C# Logging using Trace and DebugView
0 CommentsWelcome to the first blog post of 2015. In this post I want to show you how the Trace class from .NET can help you debug an application (in production) as well as creating logs for you.
We start by creating a simple WPF project or if you prefer WinForms you can use that too. Add a simple button on it with a click event and add the following code to the click event handler.
Trace.WriteLine("Button clicked");
The Trace class is in the System.Diagnostics namespace, additional documentation can be found on MSDN.
When we start the Application from Visual Studio (with debugging) the output is written to the Output window or if you changed your VS configuration it might be written to the Immediate window instead.
When we start the project without debugging (ctrl + f5) and also open a program called DebugView (which you can download here). You can capture the trace output with that program. After clicking the button a few times you should have the following output:
If it doesn’t work for you, check if the settings are like the screenshot below and make sure you aren’t running it in debug mode from Visual Studio.
I really like this way because I can leave my Trace code in the final code and when something goes wrong I can use DebugView to trace issues in a production environment. Another nice thing with the Trace stuff in .NET is that you can redirect it to a file or the event viewer simply by adding some configuration to the xml in the app.config.
<?xml version="1.0" encoding="utf-8" ?>
<configuration>
<system.diagnostics>
<trace autoflush="true">
<listeners>
<add name="log" type="System.Diagnostics.TextWriterTraceListener" initializeData="output.log" />
<add name="event-tracer" type="System.Diagnostics.EventLogTraceListener" initializeData="WebAppEventViewername" />
<!-- Remove comment to remove the DefaultTraceListener (makes it invisible for DebugView) -->
<!--<remove name="Default" />-->
</listeners>
</trace>
</system.diagnostics>
<startup>
<supportedRuntime version="v4.0" sku=".NETFramework,Version=v4.5" />
</startup>
</configuration>
Now restart the application and click the button a few times. You will notice it created a new file called output.log with the log from the Trace.WriteLine
call. Also open the windows event viewer and you will find some output there too. You should be able to find it under Windows Logs > Application with the “source” name from the initializeData.
If you get the following exception: "System.Security.SecurityException: The source was not found, but some or all event logs could not be searched.

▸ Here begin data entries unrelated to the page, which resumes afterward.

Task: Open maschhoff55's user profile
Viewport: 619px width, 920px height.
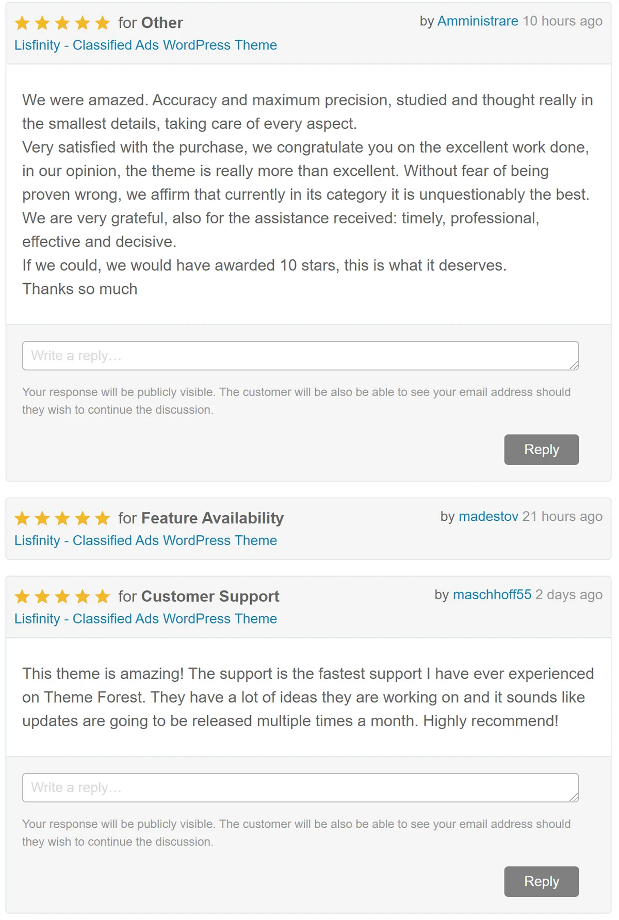Action: 492,595
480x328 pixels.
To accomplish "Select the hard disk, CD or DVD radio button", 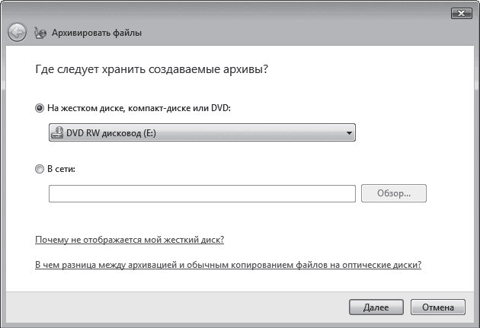I will pos(40,109).
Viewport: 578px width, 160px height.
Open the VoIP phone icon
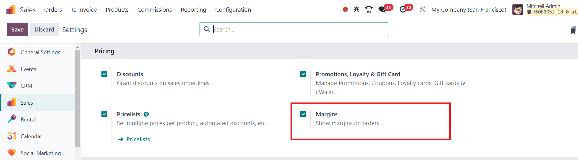click(x=369, y=9)
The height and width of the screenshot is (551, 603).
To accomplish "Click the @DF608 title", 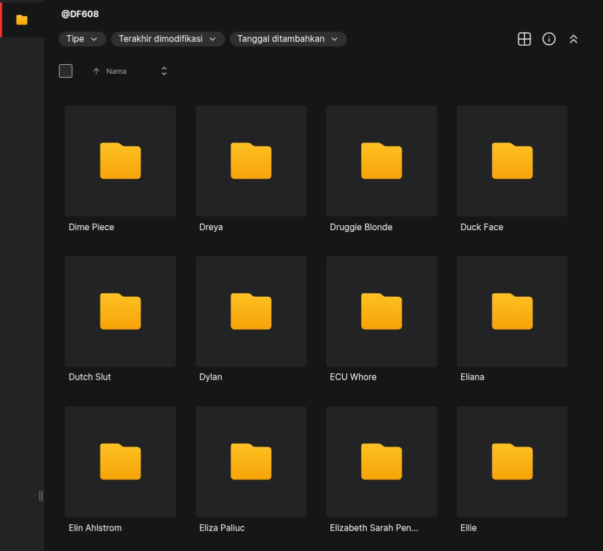I will (x=80, y=14).
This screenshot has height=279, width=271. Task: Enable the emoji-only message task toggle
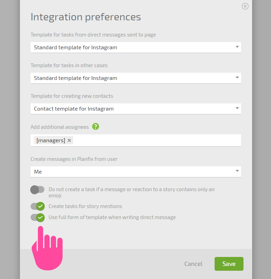pyautogui.click(x=37, y=190)
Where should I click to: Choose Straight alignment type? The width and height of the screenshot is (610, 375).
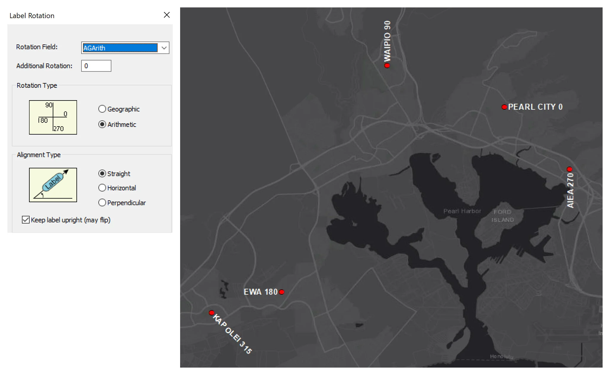coord(102,174)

To create the source, you need permission to read all event logs to make sure that the new source name is unique. Inaccessible logs: Security."
you can run the application as an administrator or add a new key to the registry. If you want to go for the registry appoach, open regedit and locate the following key: HKEY_LOCAL_MACHINE\SYSTEM\CurrentControlSet\Services\EventLog\Application\
. After you found it, create a new key with with same name as specified in the web.config, in the above case it is WebAppEventViewername.
Open the new key and create an Expandable String Value with the name: “EventMessageFile” and the value should be C:\Windows\Microsoft.NET\Framework\v4.0.30319\EventLogMessages.dll
.
If you really want something else (like logging to a database) you can also create your own tracelistener to make that work. The only thing required for this is to extend from TraceListener and you can add them to the configuration the same way as above.
I used the tracelisteners for logging to DebugView/file approach a few times lately and it helped me diagnose issues in our application, I hope you find it useful. Hope you liked this blogpost, feel free to comment and thanks for reading!